+++ Lignes fournies

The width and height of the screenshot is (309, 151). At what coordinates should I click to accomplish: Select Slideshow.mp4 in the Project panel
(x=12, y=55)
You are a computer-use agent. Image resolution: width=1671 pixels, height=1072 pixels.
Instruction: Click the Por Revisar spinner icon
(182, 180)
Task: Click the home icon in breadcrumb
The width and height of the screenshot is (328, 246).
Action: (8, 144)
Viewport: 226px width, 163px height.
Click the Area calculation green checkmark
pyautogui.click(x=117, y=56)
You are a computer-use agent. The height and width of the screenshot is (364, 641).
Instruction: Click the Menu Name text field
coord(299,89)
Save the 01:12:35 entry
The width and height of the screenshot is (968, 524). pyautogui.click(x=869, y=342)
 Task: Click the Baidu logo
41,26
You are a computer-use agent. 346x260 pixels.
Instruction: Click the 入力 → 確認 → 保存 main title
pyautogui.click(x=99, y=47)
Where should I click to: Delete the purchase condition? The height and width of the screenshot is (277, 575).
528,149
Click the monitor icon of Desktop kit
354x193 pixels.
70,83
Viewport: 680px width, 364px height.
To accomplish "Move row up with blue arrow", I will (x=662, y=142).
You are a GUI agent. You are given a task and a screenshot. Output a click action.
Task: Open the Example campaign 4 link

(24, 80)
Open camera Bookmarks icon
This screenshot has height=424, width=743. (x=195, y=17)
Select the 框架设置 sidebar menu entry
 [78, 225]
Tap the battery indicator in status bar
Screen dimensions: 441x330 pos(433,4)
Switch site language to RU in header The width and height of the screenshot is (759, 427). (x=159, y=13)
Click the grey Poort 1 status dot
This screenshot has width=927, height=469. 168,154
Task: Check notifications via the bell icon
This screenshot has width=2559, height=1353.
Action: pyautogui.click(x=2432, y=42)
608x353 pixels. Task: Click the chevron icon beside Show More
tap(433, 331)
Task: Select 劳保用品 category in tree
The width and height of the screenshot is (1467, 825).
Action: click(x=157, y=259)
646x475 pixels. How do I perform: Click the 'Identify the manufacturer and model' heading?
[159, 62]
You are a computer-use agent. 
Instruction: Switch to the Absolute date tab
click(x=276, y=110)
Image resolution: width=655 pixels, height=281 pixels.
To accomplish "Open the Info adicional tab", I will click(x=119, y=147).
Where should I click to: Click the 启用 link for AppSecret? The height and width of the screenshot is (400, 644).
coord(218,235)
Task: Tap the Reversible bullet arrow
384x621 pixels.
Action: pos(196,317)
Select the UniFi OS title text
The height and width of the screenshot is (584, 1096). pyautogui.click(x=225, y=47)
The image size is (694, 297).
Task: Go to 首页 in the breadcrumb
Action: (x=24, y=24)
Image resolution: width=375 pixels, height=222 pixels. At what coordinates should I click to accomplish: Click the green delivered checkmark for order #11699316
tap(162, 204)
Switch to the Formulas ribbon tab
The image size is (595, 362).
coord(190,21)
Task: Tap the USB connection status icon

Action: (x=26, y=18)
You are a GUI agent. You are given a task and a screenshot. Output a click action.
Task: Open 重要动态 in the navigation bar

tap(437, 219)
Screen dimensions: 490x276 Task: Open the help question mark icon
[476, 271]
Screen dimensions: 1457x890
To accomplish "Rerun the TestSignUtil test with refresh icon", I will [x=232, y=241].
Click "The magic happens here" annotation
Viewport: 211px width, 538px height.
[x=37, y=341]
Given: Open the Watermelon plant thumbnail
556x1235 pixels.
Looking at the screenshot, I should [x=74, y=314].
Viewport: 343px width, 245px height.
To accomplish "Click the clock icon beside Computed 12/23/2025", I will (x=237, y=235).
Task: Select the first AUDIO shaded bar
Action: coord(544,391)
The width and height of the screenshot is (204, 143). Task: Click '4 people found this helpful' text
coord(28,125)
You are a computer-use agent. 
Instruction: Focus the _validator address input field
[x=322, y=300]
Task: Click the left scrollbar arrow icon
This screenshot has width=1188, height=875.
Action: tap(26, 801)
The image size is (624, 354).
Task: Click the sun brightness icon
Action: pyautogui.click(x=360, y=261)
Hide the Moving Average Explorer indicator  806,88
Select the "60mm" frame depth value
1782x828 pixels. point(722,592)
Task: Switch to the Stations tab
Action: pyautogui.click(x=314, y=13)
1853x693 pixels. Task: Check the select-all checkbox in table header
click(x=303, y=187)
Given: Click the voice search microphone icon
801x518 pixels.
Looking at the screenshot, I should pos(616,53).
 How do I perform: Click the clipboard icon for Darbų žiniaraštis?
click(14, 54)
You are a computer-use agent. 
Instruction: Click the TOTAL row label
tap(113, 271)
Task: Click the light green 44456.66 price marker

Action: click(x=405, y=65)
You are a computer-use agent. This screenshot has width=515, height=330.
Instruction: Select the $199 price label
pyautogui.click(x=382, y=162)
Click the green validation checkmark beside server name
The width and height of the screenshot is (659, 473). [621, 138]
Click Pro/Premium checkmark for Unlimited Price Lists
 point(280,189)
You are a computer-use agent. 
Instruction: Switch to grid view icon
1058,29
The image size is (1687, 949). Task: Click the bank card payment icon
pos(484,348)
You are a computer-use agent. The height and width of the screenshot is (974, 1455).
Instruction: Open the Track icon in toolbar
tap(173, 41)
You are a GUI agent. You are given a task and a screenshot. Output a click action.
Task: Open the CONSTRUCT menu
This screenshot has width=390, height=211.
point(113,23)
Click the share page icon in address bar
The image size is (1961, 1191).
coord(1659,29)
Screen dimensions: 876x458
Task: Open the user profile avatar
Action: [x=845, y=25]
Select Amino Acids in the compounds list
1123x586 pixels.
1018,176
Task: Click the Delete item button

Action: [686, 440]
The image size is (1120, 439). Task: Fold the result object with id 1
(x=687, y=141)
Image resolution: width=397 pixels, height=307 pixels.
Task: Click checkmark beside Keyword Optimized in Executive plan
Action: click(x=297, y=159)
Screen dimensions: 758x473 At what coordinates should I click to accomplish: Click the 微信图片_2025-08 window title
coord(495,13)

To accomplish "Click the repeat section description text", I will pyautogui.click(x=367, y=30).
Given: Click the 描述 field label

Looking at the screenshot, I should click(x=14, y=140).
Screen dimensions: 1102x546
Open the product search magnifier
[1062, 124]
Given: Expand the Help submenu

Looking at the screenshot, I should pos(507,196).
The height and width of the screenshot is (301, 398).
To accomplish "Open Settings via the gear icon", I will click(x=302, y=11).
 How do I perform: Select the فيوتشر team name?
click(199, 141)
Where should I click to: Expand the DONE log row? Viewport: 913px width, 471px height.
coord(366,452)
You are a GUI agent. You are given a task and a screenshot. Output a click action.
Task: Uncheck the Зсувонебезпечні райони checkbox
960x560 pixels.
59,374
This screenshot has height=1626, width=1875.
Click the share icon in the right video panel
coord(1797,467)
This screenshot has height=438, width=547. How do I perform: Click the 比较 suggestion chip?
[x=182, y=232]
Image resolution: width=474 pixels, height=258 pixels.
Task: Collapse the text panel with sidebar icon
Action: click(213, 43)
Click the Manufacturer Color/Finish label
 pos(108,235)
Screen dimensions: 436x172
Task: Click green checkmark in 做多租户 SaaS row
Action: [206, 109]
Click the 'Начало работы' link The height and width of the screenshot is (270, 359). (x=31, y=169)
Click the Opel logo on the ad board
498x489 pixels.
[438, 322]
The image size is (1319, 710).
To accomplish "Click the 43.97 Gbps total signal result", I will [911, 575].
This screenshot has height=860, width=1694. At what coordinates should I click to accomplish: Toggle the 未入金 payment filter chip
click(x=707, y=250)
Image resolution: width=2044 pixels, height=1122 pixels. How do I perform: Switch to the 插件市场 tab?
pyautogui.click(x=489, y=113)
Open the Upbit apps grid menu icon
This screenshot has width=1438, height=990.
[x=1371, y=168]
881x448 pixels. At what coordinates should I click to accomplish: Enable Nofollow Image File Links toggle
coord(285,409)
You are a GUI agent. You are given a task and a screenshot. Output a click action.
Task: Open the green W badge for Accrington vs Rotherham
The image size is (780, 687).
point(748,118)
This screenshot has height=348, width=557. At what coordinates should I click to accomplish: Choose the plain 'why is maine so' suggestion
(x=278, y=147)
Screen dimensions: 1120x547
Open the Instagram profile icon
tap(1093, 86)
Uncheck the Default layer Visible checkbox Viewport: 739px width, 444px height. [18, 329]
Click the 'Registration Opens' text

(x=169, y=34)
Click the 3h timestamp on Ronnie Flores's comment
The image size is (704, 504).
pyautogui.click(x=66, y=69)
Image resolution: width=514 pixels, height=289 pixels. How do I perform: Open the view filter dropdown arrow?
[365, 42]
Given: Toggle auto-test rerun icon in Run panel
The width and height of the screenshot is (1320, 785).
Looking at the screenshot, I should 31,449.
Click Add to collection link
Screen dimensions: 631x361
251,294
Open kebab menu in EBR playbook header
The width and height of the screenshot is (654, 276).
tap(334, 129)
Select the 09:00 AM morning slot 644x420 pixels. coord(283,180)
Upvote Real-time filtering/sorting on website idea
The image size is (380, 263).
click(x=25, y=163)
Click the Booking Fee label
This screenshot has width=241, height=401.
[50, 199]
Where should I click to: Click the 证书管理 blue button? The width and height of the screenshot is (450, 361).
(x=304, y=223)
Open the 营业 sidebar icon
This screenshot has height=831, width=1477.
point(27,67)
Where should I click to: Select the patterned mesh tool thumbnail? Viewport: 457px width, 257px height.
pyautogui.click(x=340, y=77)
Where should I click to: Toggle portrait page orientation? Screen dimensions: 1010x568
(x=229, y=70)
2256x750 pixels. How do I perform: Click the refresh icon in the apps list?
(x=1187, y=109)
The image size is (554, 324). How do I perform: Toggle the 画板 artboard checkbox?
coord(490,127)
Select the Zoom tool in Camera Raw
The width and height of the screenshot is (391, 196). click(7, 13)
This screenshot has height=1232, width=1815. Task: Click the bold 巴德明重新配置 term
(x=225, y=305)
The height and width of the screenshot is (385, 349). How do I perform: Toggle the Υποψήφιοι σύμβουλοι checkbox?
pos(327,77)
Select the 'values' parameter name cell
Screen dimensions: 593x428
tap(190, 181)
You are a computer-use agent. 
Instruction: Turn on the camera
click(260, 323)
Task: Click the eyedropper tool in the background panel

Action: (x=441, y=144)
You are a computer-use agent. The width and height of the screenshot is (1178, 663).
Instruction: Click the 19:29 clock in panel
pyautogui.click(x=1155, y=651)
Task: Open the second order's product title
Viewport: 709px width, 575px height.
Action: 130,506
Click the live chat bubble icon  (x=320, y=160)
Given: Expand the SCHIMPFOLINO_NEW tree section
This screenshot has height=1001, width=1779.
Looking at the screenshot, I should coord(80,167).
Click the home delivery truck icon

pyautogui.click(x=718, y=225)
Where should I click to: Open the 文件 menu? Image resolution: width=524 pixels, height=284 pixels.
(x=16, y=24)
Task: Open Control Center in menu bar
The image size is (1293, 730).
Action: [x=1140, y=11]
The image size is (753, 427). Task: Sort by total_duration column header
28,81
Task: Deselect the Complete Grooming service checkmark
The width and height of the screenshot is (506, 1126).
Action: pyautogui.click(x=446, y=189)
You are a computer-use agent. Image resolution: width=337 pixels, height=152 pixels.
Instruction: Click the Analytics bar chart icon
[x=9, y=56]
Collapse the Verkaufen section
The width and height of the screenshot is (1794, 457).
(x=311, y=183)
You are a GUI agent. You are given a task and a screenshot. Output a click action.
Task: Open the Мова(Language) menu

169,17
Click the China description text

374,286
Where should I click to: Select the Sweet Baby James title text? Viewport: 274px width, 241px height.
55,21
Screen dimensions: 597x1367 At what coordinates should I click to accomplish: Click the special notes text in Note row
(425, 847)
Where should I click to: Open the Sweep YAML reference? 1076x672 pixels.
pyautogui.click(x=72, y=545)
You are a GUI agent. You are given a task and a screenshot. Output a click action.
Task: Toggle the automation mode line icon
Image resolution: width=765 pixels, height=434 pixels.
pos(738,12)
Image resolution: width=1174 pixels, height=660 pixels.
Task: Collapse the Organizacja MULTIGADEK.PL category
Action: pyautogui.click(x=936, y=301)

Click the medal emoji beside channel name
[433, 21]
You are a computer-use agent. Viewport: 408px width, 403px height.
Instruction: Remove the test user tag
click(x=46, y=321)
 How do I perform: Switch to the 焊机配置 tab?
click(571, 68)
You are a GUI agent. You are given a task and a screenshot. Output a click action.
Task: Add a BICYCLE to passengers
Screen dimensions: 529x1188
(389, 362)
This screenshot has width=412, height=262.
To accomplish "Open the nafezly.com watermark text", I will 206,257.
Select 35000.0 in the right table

++++++

Veuillez renvoyer telles quelles les lignes ci-dessus, depuis celle qui contient "How do I perform: Switch to the 焊机配置 tab?" jusqu'à la dernière, ces deux lignes comprises.

Réponse ci-dessous:
 How do I perform: Switch to the 焊机配置 tab?
click(571, 68)
You are a GUI agent. You are given a task and a screenshot. Output a click action.
Task: Add a BICYCLE to passengers
Screen dimensions: 529x1188
(389, 362)
This screenshot has width=412, height=262.
To accomplish "Open the nafezly.com watermark text", I will 206,257.
Select 35000.0 in the right table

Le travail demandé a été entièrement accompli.